As we all know, NHS funding constraints combined with an unprecedented rising demand on services is putting the NHS and staff under immense pressure. Continuing as we are with the current hospital based model is not an option and instead we need to consider how we can work differently, moving care into the community and into people’s homes and breaking down barriers between multiple services.

There is also a wider and longer lasting issue… how do we tackle the wider determinants of health and how does this link with the current state of the NHS? Whilst the recommendations of the Marmot report were welcomed back in 2011 with the government placing the reduction of health inequalities at the heart of public health plans, arguably limited progress has been made. Public health provision and the NHS often feel like slightly distant relations than hand in hand siblings. What could both sides do here to lead public health in an new, transformational, innovative and long lasting way?
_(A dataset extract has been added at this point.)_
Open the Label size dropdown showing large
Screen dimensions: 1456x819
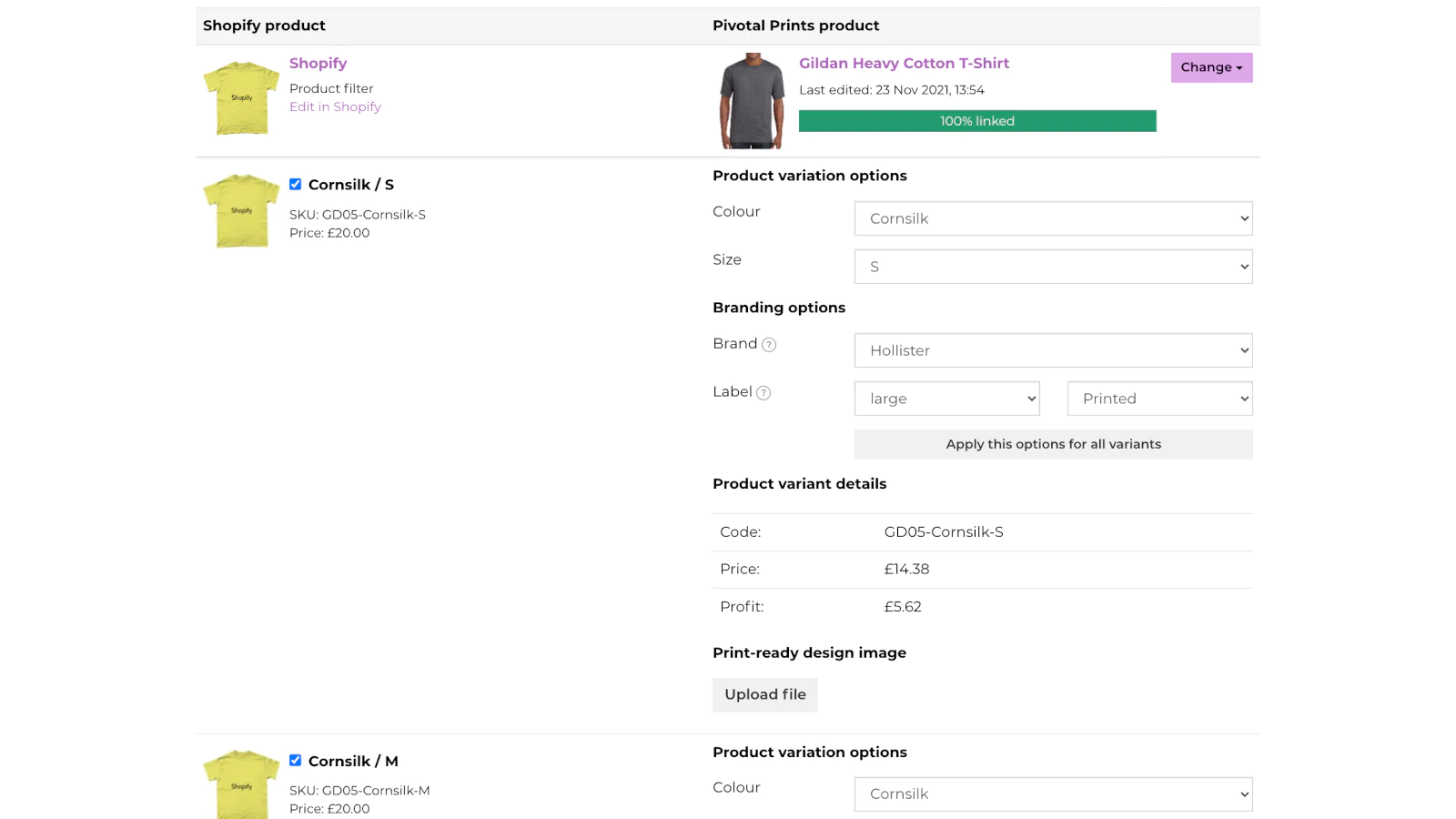946,399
The current zeitgeist is around accountable care… why? A bold statement from NHS England in March 2017… “Our aim is to use the next several years to make the biggest national move to integrated care of any major western country”. This aim is being considered by STPs, through the new care models and through a variety of other developments that are collectively labelled ‘accountable care’ which is in essence, integrated care. But how to we join the dots, how do we work better ‘together’ to meet the needs of our local populations?

A recent report by the Kings Fund provides a comprehensive look into all aspects of accountable care and will answer all of your questions. What does it mean for commissioning? What’s happening with new care models? What’s happening in accountable care systems? What has accountable care achieved? Is accountable care about making cuts and privatising services? Where next?

Geographical areas including Northumbria, Salford, South Yorkshire, Morecambe Bay, East Somerset, Nottinghamshire, and Cornwall are leading the way in the exploration of these approaches by utilising preexisting legislative flexibilities so they can integrate care with public providers.

These developments sound promising and may hold the key to a different way of working for the NHS where the emphasis is no longer on organisations but on systems, places and people. Whilst the potential privatisation of the NHS is thrown around the media, accountable care systems are likely to have the opposite effect with collaboration rather than competition being at the heart.

Nevertheless, accountable care is not a panacea and faces many many challenges in moving forward and making real progress and these should not be underestimated. Like all things, it will require skilful implementation to deliver its vision. However, what it does offer is a sense of hope for the NHS and partner agencies, that we can provide high quality, integrated health care which meets the needs of our local populations, and keeps them out of hospital.